INSTRUCTIONS FOR THE TASK
Copy only the lines between the one containing "This screenshot has width=330, height=319." and the end of the records, both included, leaving out pictures.

(Data items)
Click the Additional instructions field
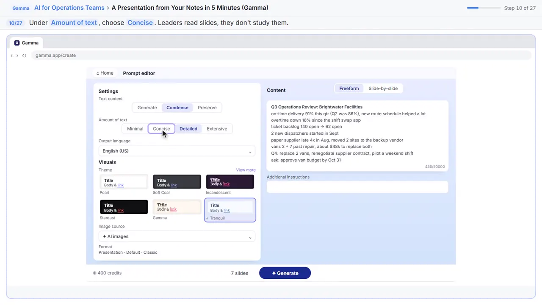Viewport: 542px width, 305px height. (357, 187)
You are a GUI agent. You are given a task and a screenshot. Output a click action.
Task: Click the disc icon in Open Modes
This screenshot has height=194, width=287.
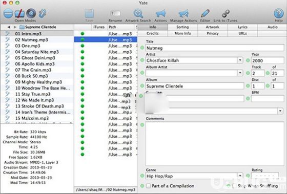coord(31,13)
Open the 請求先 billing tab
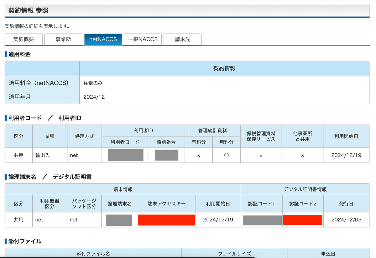Screen dimensions: 376x258 coord(183,39)
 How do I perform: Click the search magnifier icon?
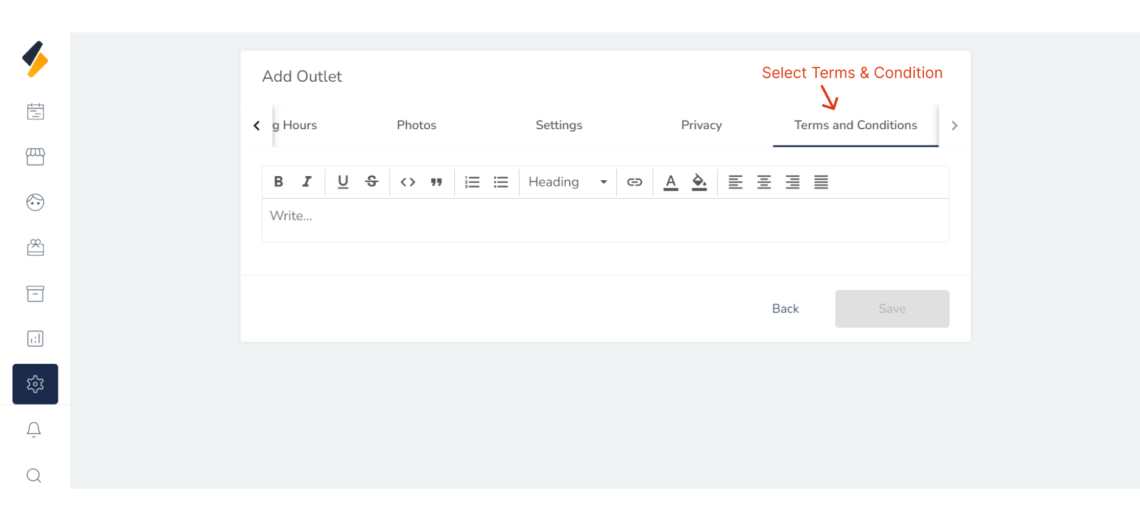34,475
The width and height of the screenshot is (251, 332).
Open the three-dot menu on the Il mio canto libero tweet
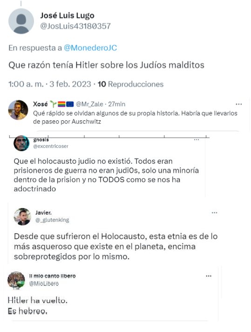click(x=209, y=276)
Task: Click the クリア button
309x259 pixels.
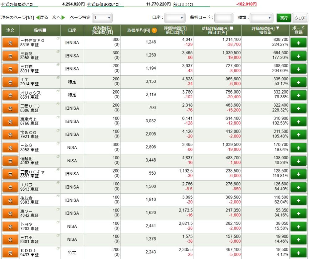Action: pos(300,18)
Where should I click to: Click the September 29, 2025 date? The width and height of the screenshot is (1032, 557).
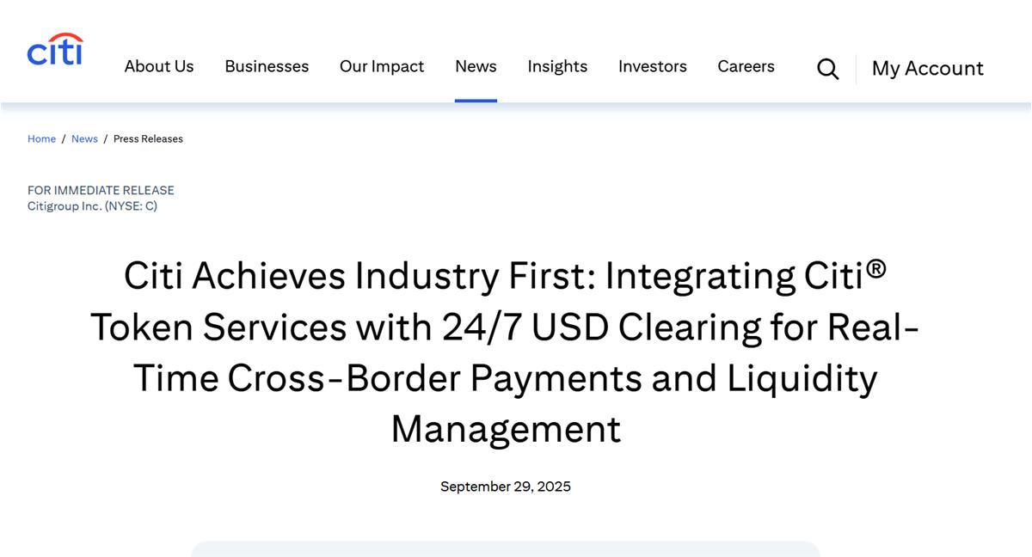pos(506,487)
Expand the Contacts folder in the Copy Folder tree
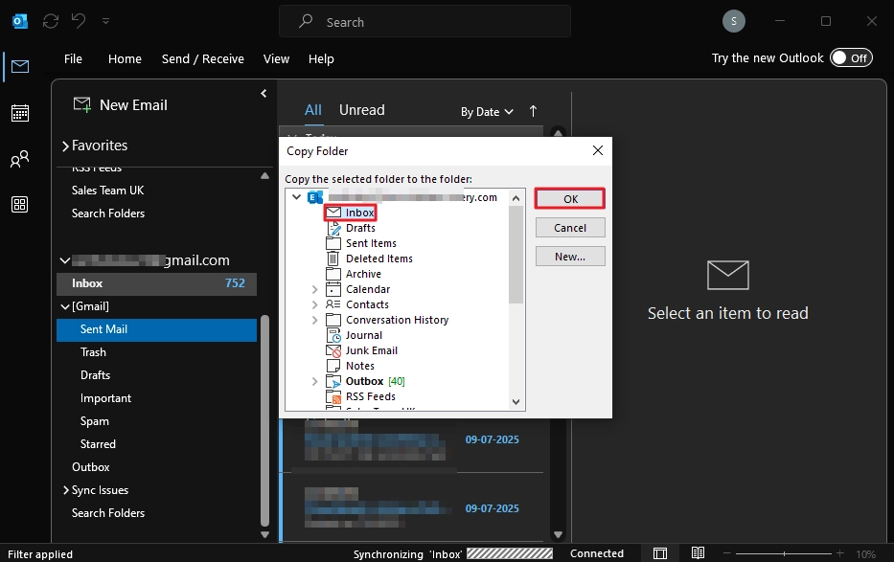This screenshot has width=894, height=562. [x=315, y=304]
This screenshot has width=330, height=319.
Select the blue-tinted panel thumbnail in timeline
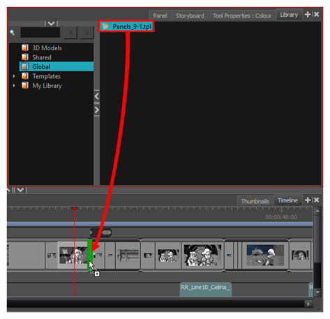[x=265, y=255]
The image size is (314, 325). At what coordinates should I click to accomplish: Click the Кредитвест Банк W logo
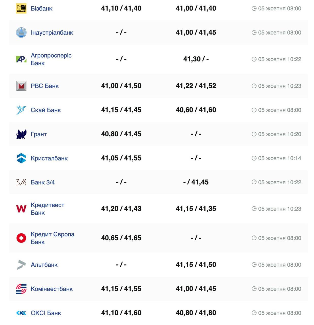(21, 209)
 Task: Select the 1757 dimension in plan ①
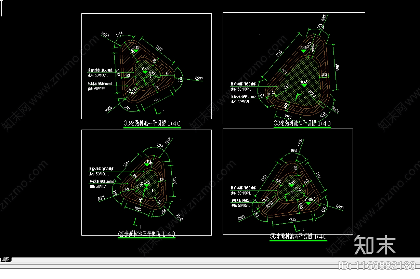159,48
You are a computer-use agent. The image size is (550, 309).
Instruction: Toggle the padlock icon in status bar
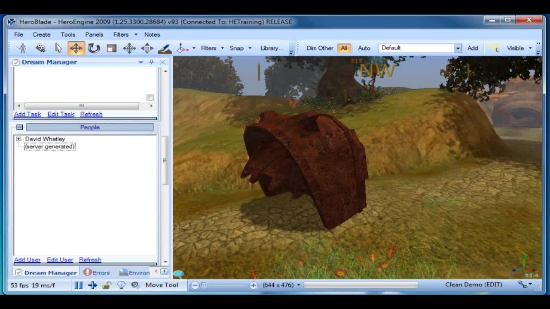107,285
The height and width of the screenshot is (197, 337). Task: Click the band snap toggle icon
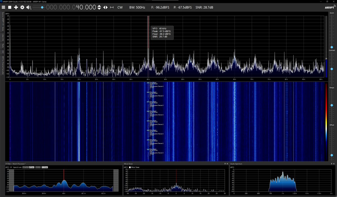pos(111,7)
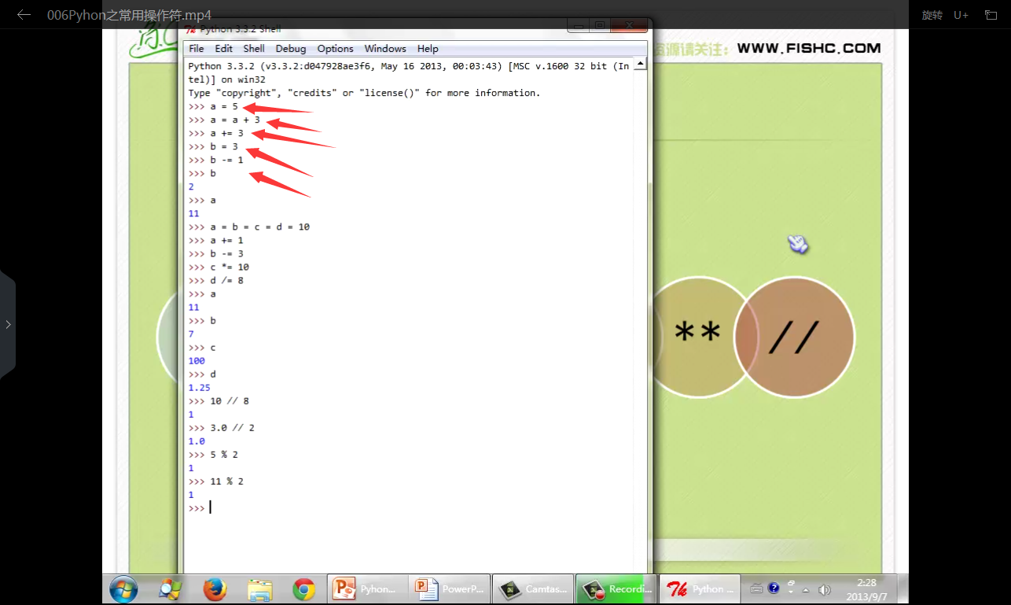
Task: Show hidden system tray icons arrow
Action: pos(806,589)
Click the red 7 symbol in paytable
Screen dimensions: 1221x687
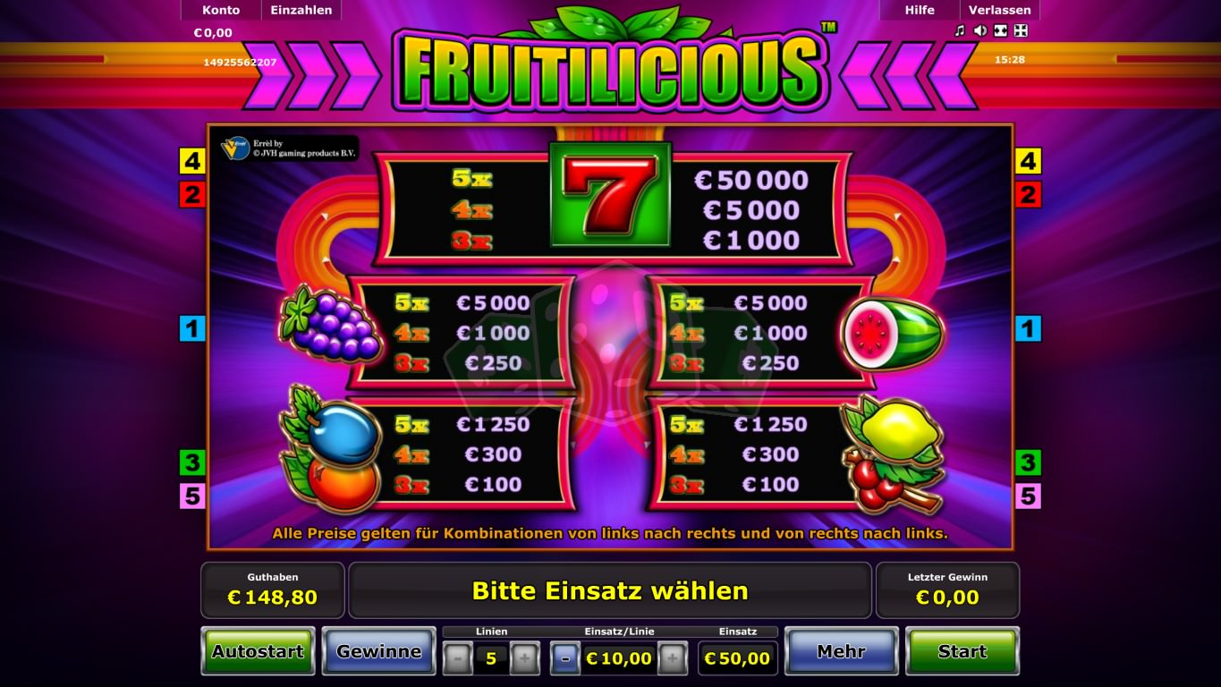(x=609, y=193)
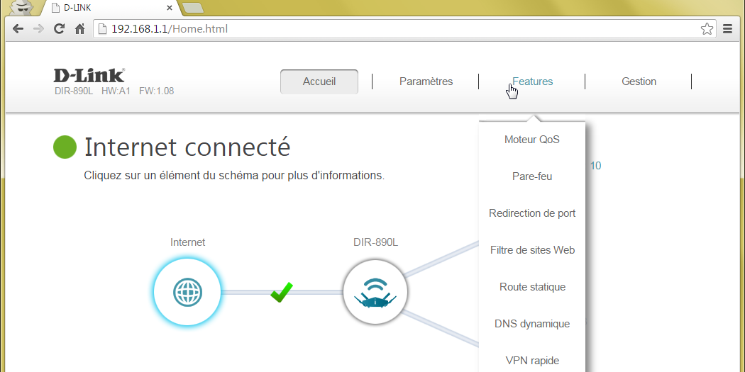Select Moteur QoS from menu

click(532, 140)
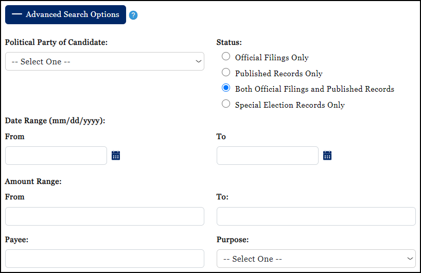Click the Official Filings Only label text
This screenshot has width=421, height=273.
click(x=272, y=58)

ANSWER FOR THIS EXERCISE
This screenshot has width=330, height=319.
Select the blue-tinted panel thumbnail in timeline
[x=265, y=255]
The image size is (314, 325). At what coordinates should I click to accomplish: Click the Кредитвест Банк W logo
(21, 209)
 Task: Select the 1757 dimension in plan ①
159,48
You are a computer-use agent. The image size is (550, 309).
Instruction: Toggle the padlock icon in status bar
107,285
The height and width of the screenshot is (197, 337). Task: Click the band snap toggle icon
pos(111,7)
Task: Show hidden system tray icons arrow
Action: pos(806,589)
Click the red 7 symbol in paytable
Screen dimensions: 1221x687
(x=609, y=193)
Select Moteur QoS from menu

click(532, 140)
Click the Official Filings Only label text
This screenshot has width=421, height=273.
click(x=272, y=58)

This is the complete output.